Benchmark for categorical data¶
In this tutorial, we show how to use Qolmat to define imputation methods managing mixed type data. We benchmark these methods on the Titanic Data Set. It comprehends passengers features as well as if they survived the accident.
from sklearn.pipeline import Pipeline
from sklearn import utils as sku
from qolmat.benchmark import comparator, missing_patterns
from qolmat.imputations import imputers, preprocessing
from qolmat.imputations.imputers import ImputerRegressor
from qolmat.utils import data
seed = 1234
rng = sku.check_random_state(seed)
1. Titanic dataset¶
We get the data and focus on the explanatory variables
df = data.get_data("Titanic")
df = df.drop(columns=["Survived"])
print("Dataset shape:", df.shape)
df.head()
Dataset shape: (892, 6)
2. Mixed type imputation methods¶
Qolmat supports three approaches to impute mixed type data. The first approach is a simple imputation by the mean, median or the most-frequent value column by column
imputer_simple = imputers.ImputerSimple()
The second approach relies on the class WrapperTransformer which wraps a numerical imputation method (e.g. RPCA) in a preprocessing transformer with fit_transform and inverse_transform methods providing an embedding of the data.
cols_num = df.select_dtypes(include="number").columns
cols_cat = df.select_dtypes(exclude="number").columns
imputer_rpca = imputers.ImputerRpcaNoisy(random_state=rng)
ohe = preprocessing.OneHotEncoderProjector(
handle_unknown="ignore",
handle_missing="return_nan",
use_cat_names=True,
cols=cols_cat,
)
bt = preprocessing.BinTransformer(cols=cols_num)
wrapper = Pipeline(steps=[("OneHotEncoder", ohe), ("BinTransformer", bt)])
imputer_wrap_rpca = preprocessing.WrapperTransformer(imputer_rpca, wrapper)
The third approach uses ImputerRegressor which imputes iteratively each column using the other ones. The function make_robust_MixteHGB provides an underlying model able to: - address both numerical targets (regression) and categorical targets (classification) - manage categorical features though one hot encoding - manage missing features (native to the HistGradientBoosting)
pipestimator = preprocessing.make_robust_MixteHGB(avoid_new=True)
imputer_hgb = ImputerRegressor(estimator=pipestimator, handler_nan="none", random_state=rng)
imputer_wrap_hgb = preprocessing.WrapperTransformer(imputer_hgb, bt)

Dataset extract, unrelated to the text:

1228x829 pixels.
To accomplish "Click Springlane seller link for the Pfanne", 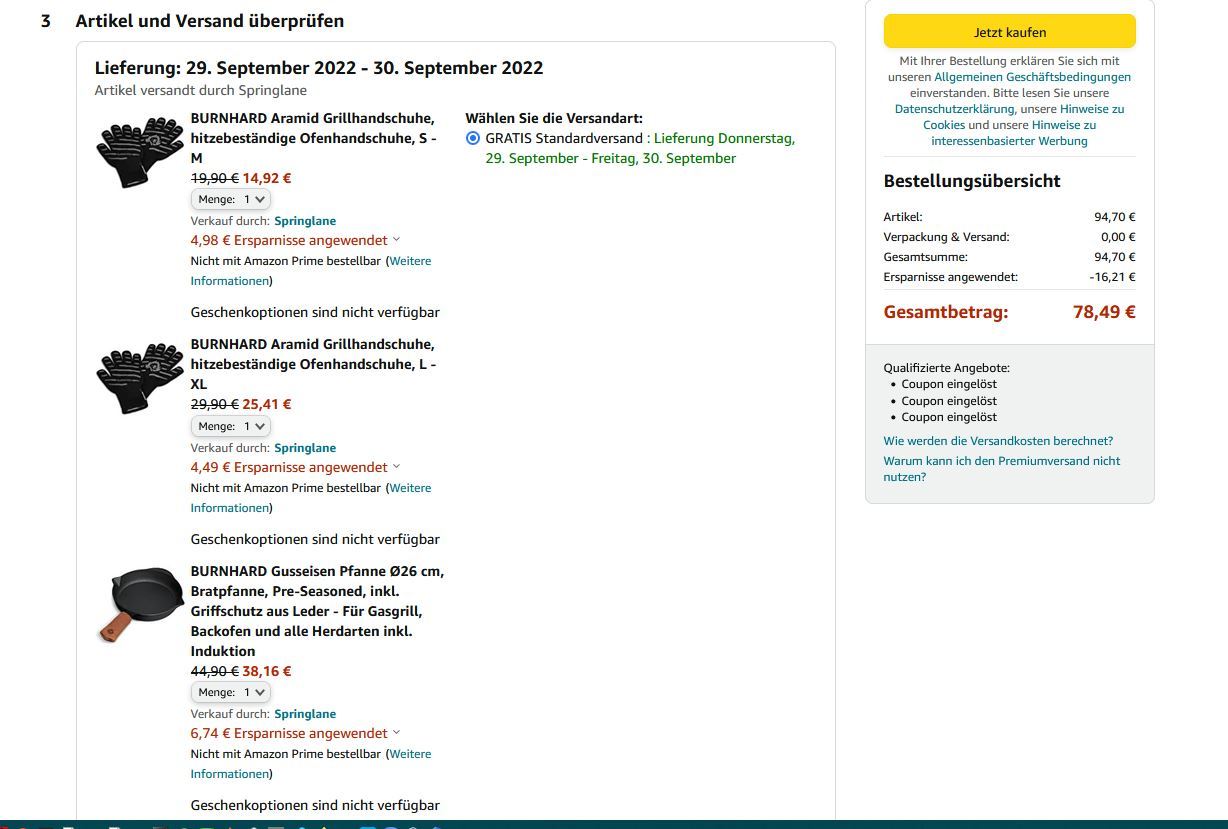I will 305,714.
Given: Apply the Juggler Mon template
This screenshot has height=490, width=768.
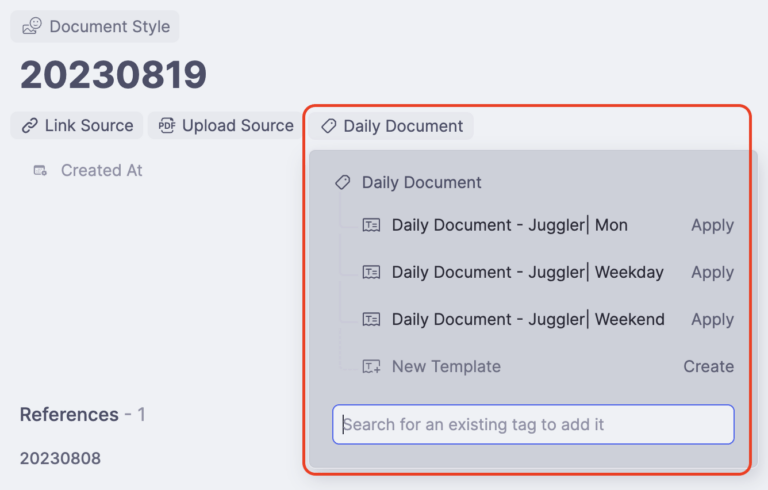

3. Mixed type model selection¶
Let us now compare these three approaches by measuring their ability to impute uniformly distributed holes.
dict_imputers = {
"Simple": imputer_simple,
"HGB": imputer_wrap_hgb,
"RPCA": imputer_wrap_rpca,
}
cols_to_impute = df.columns
ratio_masked = 0.1
generator_holes = missing_patterns.UniformHoleGenerator(
n_splits=2,
subset=cols_to_impute,
ratio_masked=ratio_masked,
sample_proportional=False,
random_state=rng
)
metrics = ["rmse", "accuracy"]
comparison = comparator.Comparator(
dict_imputers,
generator_holes=generator_holes,
metrics=metrics,
max_evals=2,
)
results = comparison.compare(df)
On numerical variables, the imputation based on the HistGradientBoosting (HGB) model globally achieves lower Root-square Mean Squared Errors (RMSE).
results.loc["rmse"].style.highlight_min(color="lightgreen", axis=1)
The HGB imputation methods globally reaches a better accuracy on the categorical data.
results.loc["accuracy"].style.highlight_max(color="lightgreen", axis=1)
Total running time of the script: (0 minutes 43.050 seconds)